Exercise brief >>
Copy the data below word for word, from the start of the data up to and including the line with "click(516, 179)".

Records >>
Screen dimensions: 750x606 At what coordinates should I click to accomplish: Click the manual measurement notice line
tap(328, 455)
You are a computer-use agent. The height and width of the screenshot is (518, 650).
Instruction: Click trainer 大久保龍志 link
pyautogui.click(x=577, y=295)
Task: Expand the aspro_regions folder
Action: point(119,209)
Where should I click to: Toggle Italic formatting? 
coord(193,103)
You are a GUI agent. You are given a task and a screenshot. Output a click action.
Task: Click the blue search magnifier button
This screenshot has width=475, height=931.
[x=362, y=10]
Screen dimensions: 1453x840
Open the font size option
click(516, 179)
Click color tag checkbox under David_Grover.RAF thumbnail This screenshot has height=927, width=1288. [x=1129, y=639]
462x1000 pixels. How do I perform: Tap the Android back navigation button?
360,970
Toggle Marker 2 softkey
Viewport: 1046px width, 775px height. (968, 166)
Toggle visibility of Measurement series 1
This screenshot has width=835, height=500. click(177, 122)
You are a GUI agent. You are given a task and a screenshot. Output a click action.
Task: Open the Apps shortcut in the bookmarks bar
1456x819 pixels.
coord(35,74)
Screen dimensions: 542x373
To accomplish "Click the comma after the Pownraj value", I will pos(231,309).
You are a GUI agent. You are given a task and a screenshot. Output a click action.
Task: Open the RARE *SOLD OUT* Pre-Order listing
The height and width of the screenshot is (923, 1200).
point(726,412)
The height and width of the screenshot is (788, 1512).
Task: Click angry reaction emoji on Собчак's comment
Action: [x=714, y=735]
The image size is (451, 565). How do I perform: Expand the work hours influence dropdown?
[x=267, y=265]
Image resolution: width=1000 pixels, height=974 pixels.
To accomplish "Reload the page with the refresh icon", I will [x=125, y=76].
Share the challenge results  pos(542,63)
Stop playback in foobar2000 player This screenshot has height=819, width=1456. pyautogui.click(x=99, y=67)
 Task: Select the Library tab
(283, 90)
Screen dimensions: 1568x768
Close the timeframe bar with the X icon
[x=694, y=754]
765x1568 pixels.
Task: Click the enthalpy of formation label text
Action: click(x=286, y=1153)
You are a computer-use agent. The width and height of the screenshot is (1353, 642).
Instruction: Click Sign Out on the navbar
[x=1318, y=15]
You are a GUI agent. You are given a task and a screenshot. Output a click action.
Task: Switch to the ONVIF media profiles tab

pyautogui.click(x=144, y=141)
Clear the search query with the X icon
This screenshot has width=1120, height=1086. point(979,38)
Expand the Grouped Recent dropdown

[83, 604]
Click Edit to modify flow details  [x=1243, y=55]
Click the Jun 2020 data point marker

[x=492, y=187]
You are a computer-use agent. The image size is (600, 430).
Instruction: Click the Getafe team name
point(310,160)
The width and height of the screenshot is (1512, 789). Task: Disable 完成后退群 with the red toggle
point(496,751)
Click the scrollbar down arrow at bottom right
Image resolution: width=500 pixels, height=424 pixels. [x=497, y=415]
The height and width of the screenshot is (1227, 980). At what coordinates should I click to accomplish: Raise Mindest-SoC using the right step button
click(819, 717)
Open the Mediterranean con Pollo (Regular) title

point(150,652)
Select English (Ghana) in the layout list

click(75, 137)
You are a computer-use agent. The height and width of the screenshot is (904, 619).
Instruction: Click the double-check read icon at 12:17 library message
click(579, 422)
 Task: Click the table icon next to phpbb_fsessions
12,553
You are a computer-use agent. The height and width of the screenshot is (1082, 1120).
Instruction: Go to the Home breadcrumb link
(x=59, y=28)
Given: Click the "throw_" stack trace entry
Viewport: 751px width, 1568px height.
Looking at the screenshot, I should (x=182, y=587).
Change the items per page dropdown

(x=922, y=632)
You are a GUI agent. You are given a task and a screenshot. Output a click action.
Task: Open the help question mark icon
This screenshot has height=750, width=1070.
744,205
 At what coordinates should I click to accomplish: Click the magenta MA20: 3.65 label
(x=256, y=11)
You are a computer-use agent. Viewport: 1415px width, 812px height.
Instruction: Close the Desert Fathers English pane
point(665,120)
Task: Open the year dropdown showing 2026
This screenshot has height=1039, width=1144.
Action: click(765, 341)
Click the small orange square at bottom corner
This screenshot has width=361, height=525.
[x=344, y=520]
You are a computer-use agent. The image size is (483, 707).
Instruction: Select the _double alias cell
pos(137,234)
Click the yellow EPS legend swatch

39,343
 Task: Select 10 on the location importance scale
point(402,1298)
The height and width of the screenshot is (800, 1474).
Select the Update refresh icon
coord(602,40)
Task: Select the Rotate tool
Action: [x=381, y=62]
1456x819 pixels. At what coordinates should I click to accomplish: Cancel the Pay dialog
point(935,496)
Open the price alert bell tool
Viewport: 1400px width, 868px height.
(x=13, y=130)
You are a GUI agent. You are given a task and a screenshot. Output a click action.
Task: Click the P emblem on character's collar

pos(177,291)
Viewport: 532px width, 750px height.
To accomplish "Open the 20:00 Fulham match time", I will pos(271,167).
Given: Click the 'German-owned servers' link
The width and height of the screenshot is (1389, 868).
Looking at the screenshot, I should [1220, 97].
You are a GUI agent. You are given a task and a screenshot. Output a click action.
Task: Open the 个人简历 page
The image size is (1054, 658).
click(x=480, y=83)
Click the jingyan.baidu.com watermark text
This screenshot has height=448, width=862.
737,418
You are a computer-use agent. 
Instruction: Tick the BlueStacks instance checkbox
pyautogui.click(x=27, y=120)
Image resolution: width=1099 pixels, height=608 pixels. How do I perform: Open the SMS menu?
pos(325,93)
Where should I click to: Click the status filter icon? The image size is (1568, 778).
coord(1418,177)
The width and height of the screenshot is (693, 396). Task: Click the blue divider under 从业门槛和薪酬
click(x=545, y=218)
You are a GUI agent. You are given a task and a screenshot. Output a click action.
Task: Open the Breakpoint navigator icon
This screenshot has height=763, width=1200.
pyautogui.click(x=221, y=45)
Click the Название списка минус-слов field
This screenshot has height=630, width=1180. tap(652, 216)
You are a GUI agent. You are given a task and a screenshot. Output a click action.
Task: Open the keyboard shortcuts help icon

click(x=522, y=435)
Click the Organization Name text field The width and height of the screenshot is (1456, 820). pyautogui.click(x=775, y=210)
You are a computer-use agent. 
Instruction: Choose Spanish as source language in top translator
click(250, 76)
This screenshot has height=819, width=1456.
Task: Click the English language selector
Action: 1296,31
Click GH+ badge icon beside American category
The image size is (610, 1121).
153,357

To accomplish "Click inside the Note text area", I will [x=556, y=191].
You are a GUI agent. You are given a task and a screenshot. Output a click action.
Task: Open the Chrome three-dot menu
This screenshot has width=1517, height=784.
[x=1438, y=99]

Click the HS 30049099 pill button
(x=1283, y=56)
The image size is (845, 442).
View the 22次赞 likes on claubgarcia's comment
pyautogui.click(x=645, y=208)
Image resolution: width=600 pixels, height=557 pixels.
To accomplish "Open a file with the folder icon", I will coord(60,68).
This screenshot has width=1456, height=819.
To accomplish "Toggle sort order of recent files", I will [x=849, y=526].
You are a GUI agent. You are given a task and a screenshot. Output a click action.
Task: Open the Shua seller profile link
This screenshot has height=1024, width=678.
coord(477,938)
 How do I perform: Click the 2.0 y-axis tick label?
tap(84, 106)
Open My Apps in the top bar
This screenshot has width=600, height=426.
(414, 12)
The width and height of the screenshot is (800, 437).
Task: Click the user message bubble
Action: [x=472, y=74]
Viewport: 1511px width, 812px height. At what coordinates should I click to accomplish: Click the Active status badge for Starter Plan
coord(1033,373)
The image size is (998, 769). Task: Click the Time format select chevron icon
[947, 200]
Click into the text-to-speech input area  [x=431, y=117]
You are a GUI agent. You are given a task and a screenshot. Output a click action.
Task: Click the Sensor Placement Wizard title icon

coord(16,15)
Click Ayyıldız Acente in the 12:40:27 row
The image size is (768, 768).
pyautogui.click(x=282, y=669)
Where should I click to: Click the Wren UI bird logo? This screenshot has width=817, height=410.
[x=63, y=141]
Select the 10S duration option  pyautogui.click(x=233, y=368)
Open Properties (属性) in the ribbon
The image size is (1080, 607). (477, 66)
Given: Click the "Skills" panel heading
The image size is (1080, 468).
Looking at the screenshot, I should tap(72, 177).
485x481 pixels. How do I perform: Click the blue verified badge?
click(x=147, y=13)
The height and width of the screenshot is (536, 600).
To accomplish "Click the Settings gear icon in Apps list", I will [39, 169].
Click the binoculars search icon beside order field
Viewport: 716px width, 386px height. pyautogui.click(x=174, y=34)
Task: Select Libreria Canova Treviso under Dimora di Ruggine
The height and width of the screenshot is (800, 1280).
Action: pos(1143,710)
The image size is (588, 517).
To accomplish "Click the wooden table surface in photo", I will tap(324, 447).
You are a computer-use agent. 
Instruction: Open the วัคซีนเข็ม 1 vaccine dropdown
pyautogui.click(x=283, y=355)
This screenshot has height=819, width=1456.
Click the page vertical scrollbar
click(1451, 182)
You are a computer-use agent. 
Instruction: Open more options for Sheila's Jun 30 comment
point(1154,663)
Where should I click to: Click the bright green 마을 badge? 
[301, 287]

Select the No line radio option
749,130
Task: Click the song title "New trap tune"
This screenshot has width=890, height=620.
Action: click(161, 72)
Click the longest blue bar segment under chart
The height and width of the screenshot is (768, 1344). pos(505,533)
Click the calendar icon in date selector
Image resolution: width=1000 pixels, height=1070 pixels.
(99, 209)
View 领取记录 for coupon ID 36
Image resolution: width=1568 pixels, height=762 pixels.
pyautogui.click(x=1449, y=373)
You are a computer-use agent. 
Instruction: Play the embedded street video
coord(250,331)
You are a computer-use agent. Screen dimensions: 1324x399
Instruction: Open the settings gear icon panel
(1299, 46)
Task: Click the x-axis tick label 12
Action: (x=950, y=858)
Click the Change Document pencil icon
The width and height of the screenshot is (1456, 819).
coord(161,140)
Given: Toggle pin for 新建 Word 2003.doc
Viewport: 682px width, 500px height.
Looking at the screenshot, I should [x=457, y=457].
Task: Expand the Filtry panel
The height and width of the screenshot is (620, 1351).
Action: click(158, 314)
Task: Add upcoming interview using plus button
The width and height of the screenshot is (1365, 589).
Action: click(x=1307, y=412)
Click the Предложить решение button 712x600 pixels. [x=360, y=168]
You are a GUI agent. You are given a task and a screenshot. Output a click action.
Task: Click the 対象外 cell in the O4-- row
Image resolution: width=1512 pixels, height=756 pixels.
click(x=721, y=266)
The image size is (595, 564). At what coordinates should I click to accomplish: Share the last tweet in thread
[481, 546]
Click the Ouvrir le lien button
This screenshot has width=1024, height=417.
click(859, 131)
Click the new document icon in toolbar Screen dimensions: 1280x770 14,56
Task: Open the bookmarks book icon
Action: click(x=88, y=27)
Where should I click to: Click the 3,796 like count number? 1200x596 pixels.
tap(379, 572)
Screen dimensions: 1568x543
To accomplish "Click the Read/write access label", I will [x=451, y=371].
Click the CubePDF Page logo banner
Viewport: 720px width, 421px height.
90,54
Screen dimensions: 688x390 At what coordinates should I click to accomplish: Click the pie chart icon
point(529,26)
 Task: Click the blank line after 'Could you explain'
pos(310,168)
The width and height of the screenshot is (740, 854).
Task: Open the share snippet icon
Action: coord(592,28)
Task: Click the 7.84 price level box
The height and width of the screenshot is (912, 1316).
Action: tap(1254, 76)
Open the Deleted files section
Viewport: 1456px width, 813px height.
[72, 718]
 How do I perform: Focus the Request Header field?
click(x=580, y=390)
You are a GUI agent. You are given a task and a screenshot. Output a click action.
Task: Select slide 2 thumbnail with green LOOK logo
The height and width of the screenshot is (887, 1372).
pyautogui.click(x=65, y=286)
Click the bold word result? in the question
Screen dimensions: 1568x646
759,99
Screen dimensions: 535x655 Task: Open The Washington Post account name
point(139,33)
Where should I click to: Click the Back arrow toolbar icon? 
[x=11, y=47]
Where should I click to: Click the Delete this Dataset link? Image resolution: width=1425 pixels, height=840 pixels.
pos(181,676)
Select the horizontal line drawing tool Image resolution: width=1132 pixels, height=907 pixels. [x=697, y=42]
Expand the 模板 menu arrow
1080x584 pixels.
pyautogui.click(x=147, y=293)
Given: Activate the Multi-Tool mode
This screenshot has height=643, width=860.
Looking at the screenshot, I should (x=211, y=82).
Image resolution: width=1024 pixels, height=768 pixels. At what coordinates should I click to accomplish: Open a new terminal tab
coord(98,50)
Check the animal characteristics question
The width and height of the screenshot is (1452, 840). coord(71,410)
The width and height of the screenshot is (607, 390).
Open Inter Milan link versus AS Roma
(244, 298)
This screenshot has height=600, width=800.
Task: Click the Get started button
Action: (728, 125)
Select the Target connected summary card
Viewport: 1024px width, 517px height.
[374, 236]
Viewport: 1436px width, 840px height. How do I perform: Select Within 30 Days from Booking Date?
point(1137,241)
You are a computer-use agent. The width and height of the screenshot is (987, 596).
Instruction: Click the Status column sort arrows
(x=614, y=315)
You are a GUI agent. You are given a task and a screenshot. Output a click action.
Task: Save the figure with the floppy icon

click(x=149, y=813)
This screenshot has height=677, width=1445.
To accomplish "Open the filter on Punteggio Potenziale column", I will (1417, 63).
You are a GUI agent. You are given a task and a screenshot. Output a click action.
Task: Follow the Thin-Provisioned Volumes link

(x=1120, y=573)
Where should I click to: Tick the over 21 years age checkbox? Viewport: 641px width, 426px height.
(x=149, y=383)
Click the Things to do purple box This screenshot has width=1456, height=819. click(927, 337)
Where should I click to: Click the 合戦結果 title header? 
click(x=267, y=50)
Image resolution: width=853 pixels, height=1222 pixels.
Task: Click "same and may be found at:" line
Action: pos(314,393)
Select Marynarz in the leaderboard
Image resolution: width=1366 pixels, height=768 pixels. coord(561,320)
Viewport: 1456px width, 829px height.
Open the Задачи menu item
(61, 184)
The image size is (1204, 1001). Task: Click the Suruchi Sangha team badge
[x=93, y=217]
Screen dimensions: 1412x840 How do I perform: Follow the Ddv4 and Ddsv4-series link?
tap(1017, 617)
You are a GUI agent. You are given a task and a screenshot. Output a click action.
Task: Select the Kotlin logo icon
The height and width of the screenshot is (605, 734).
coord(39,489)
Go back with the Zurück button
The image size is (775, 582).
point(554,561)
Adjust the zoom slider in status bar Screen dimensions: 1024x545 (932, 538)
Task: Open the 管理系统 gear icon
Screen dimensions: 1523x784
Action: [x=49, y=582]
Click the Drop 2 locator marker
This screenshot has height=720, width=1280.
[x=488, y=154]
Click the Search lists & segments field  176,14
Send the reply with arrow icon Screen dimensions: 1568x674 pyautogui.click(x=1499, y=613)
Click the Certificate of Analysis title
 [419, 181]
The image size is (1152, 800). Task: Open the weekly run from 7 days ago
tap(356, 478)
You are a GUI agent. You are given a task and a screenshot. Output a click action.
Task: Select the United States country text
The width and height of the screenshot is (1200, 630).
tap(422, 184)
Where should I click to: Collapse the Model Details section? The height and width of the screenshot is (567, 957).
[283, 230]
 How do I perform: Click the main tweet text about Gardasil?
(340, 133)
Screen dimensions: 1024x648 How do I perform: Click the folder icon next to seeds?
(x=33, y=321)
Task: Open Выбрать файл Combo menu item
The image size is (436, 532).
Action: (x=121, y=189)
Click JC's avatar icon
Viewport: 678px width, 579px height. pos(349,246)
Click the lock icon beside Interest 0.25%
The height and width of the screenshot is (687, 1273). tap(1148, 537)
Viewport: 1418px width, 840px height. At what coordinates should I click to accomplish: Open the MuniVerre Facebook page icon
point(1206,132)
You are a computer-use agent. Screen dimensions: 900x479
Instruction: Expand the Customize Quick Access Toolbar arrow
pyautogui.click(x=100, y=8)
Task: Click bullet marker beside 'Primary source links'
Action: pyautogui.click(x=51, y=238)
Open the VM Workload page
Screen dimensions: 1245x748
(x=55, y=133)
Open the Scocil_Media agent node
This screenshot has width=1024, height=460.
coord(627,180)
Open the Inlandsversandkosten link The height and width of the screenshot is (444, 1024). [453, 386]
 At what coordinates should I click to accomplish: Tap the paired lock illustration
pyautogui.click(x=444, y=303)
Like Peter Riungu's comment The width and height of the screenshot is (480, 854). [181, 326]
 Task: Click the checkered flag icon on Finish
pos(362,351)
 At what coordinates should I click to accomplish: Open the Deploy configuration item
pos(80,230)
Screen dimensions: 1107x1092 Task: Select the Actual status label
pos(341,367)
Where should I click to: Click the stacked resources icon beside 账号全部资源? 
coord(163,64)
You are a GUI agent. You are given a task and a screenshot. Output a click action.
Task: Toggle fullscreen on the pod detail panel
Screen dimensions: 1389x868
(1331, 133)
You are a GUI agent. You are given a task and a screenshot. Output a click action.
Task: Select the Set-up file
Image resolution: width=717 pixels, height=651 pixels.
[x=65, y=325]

Result of this task >>
Screen dimensions: 750x606 At what coordinates should I click to accomplish: Click the manual measurement notice line
tap(328, 455)
You are a computer-use agent. The height and width of the screenshot is (518, 650).
Instruction: Click trainer 大久保龍志 link
pyautogui.click(x=577, y=295)
Task: Expand the aspro_regions folder
Action: point(119,209)
Where should I click to: Toggle Italic formatting? 
coord(193,103)
You are a GUI agent. You are given a task and a screenshot. Output a click action.
Task: Click the blue search magnifier button
This screenshot has width=475, height=931.
[x=362, y=10]
Screen dimensions: 1453x840
Open the font size option
click(516, 179)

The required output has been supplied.